Norm, your gumbo looks delicious -- and just so you know, I've only had gumbo a couple of times in my life where it DIDN'T have rice. Yours has more tomato in it than I'm use to seeing but then some are in the tomato camp and some aren't. And I've seen tomato more in seafood gumbo than in meat gumbos. Your gumbo looks like one you'd have at someone's home because gumbo you ordered in a restaurant would NEVER have that much "stuff" in it -- they'd have to charge a fortune for it if they tried to serve some like yours.
It's funny, as when I grew up (and also in my family), we made meat gumbo or seafood gumbo. Now granted, our meat gumbo always had oysters in it (my mom always told me to be gumbo and not soup, it should have three "meats" in it, like turkey, andouille and oyster gumbo). And our seafood gumbo would have shrimp, crabs (and if you had the bucks, additional crabmeat) and oysters. But some people, like my best friend whose family was originally Filipino, made gumbo that had everything in it: chicken, sausage, shrimp, crab, etc. Her gumbo is delicious too and as I've gotten older, I've seen more home cooks make gumbo like that. But usually restaurants make one or the other, and I don't think I've ever had gumbo in a restaurant that includes oysters in their turkey or chicken and sausage gumbo.

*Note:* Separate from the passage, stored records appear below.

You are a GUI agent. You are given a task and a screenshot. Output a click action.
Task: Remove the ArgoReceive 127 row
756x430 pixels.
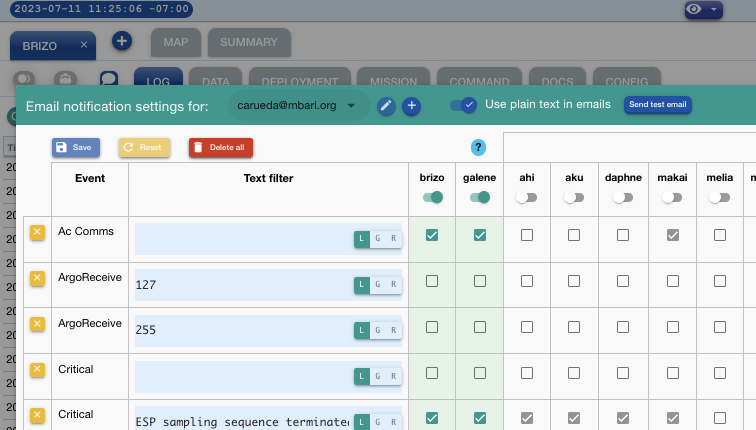pyautogui.click(x=37, y=278)
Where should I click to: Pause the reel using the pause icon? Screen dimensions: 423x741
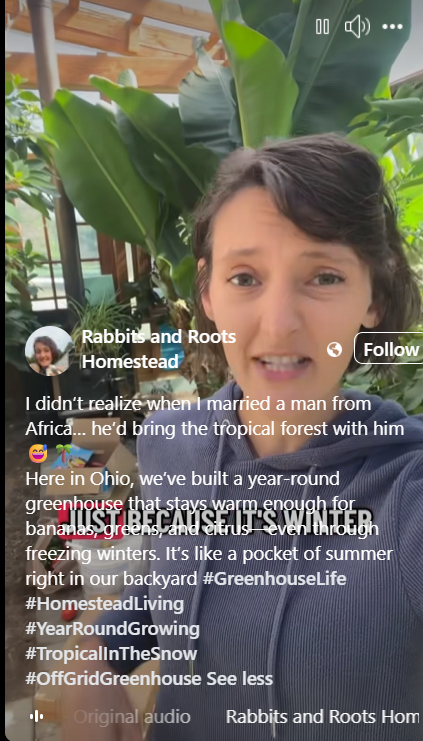tap(322, 27)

Gumbo definitely doesn't always have okra. I never put okra in mine and my family rarely did. Technically, if you use okra, you don't use file powder. And we always use file powder in ours. It adds both flavor and also serves as a thickener. When I was young, it was definitely "either or" file or okra. But as the years have passed, I see recipes where people have used both. I would think it would tend to end up slimy, though, as both okra and file powder have a tendency to sometimes get slimy if you handle them incorrectly. Like tomatoes, I think there's an okra camp versus a file camp. But though okra is more popular in the south than elsewhere, it's still not a big crowd pleaser which may be the reason more cooks don't include it. I just love the flavor that file powder adds to it -- it's almost a smokiness. Whatever it is to each person, it's delicious!
I also add file to my gumbo like people used to always do when I was young. I remove some of the gumbo into a cup, let it cool, then stir in some file. Then you stir THAT into the hot gumbo. Once you've added the file, you're not supposed to let your gumbo come to a boil but that's not something most people would do once the gumbo has all come together anyway. I sometimes see people (and smaller neighborhood type restaurants) have shakers of file on the table so people can add it to their gumbo but then I'd never use it like that. But hey, you know, people move here, stay here, change things to suit their tastes or sometimes do something they thought everyone did and that's how things change. When it's served as festivals, I often see shake containers on tables, too.
I have to admit that I never heard of rice not being in gumbo before. But like I said earlier, it's not a huge portion of rice that it's served over. Maybe 1/4 cup. I always serve rice with it but when I have a second bowl (grin), I usually skip the rice!